- _REQUIREMENTS_
**a.** Reproduce a part of the comment thread below word for word, beginning at the words "319 Weird how" and stopping after the words "11:54 AM (xhaym)".
**b.** According to the comment thread below, what was the Oregon state agency called the Department of Human Resources later renamed?

- _SELECTED PASSAGE_
══════════

Posted by: Skip at July 09, 2023 11:51 AM (YQVc1)

317 Self-published book covers tend to have atrocious design, especially typographically.

I design mock covers and wish I could help.

Posted by: Dr. Varno at July 09, 2023 11:52 AM (X+Ku8)

318 Posted by: Warai-otoko at July 09, 2023 11:08 AM (9UlRk)

I struggle to understand what the nous is

Posted by: vmom stabby stabby stabby stabby stabamillion at July 09, 2023 11:53 AM (vHIgi)

319 Weird how the same type of idiots who came up with the phrase "human resources" don't seem to think humans are in fact, resources, let alone resourceful.
Posted by: Helena Handbasket


Oregon state government had an agency that was called, Department of Human Resources and every time I saw the old title I would think "Soylent Green is people"
Apparently I was not the only one since it was later renamed Department of Human Services.

Posted by: Kindltot at July 09, 2023 11:54 AM (xhaym)

320 Hipster tub boy will try to convince you he's reading one of the classics but I sense he may be perusing a nudie mag.

Posted by: Dr. Bone at July 09, 2023 11:55 AM (KVGVf)

321 Thanks again for the thread, Perfessor.

Have a good one, gang.

Posted by: Just Some Guy at July 09, 2023 11:55 AM (a/4+U)

322 re Werewife @ 146, thanks for the recommendation on "A Betrayal in Blood". I am going look for that. Another good story that covers some of the same ground is Fred Saberhagen's "The Holmes-Dracula File". Which, as you might guess from the title, stars the great detective and the famous vampire (the Giant Rat of Sumatra also appears). It is the second in Saberhagen's "Dracula" series which began with "The Dracula Tape". That retells the original Dracula story from the Count's viewpoint.

══════════

- _SUPPLIED MATERIAL_
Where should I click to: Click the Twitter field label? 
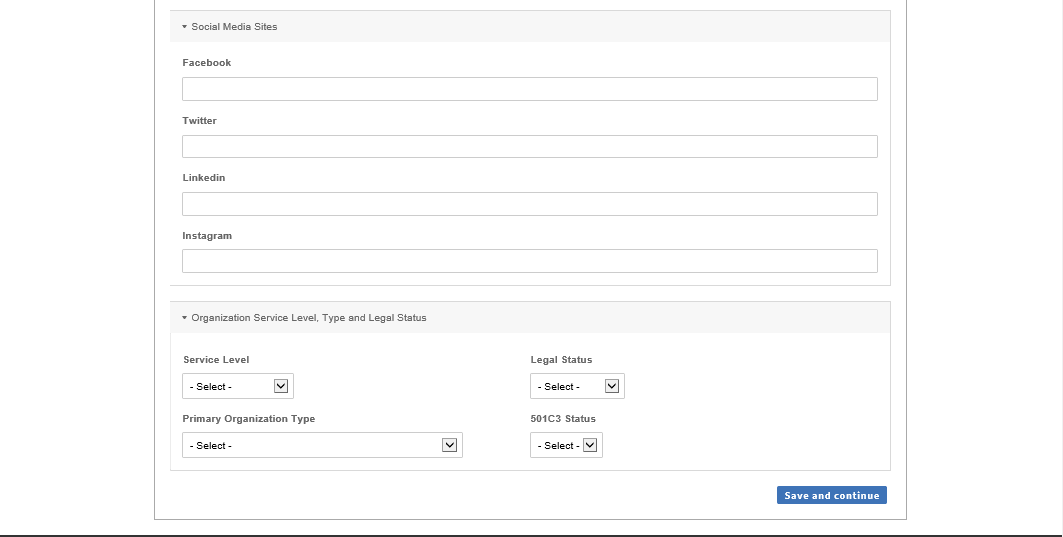(x=199, y=121)
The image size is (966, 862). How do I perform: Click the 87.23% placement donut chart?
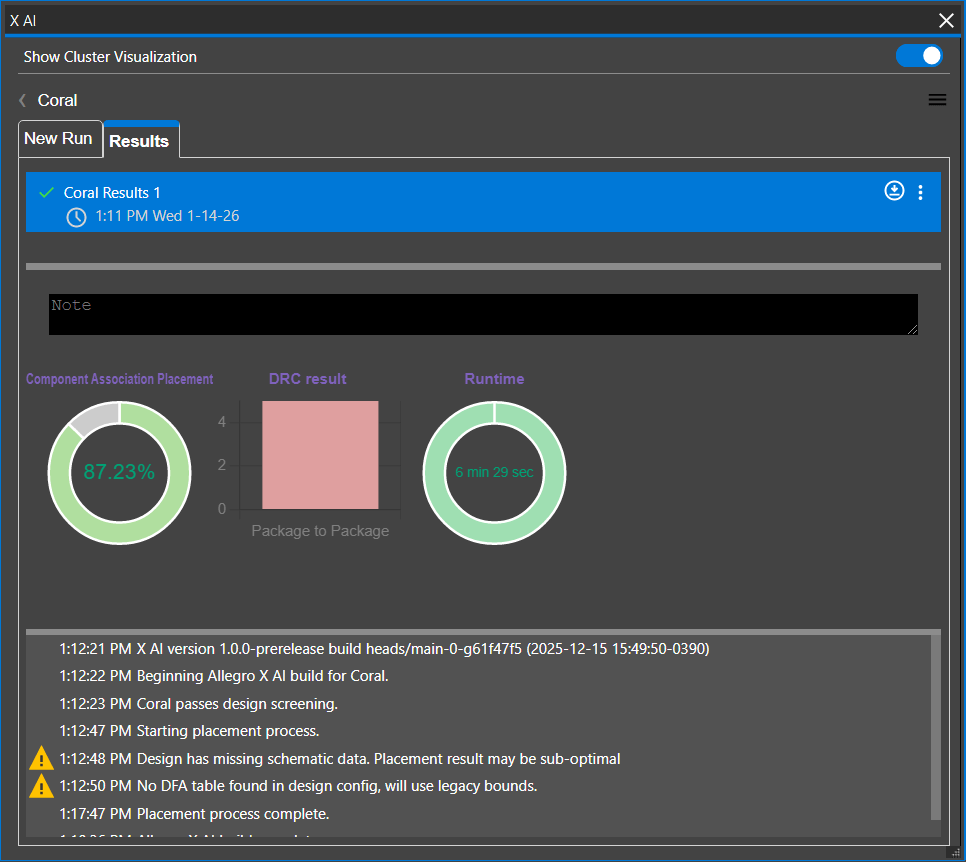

══════════

- _ANSWER SET_
**a.**
319 Weird how the same type of idiots who came up with the phrase "human resources" don't seem to think humans are in fact, resources, let alone resourceful.
Posted by: Helena Handbasket


Oregon state government had an agency that was called, Department of Human Resources and every time I saw the old title I would think "Soylent Green is people"
Apparently I was not the only one since it was later renamed Department of Human Services.

Posted by: Kindltot at July 09, 2023 11:54 AM (xhaym)

**b.** Department of Human Services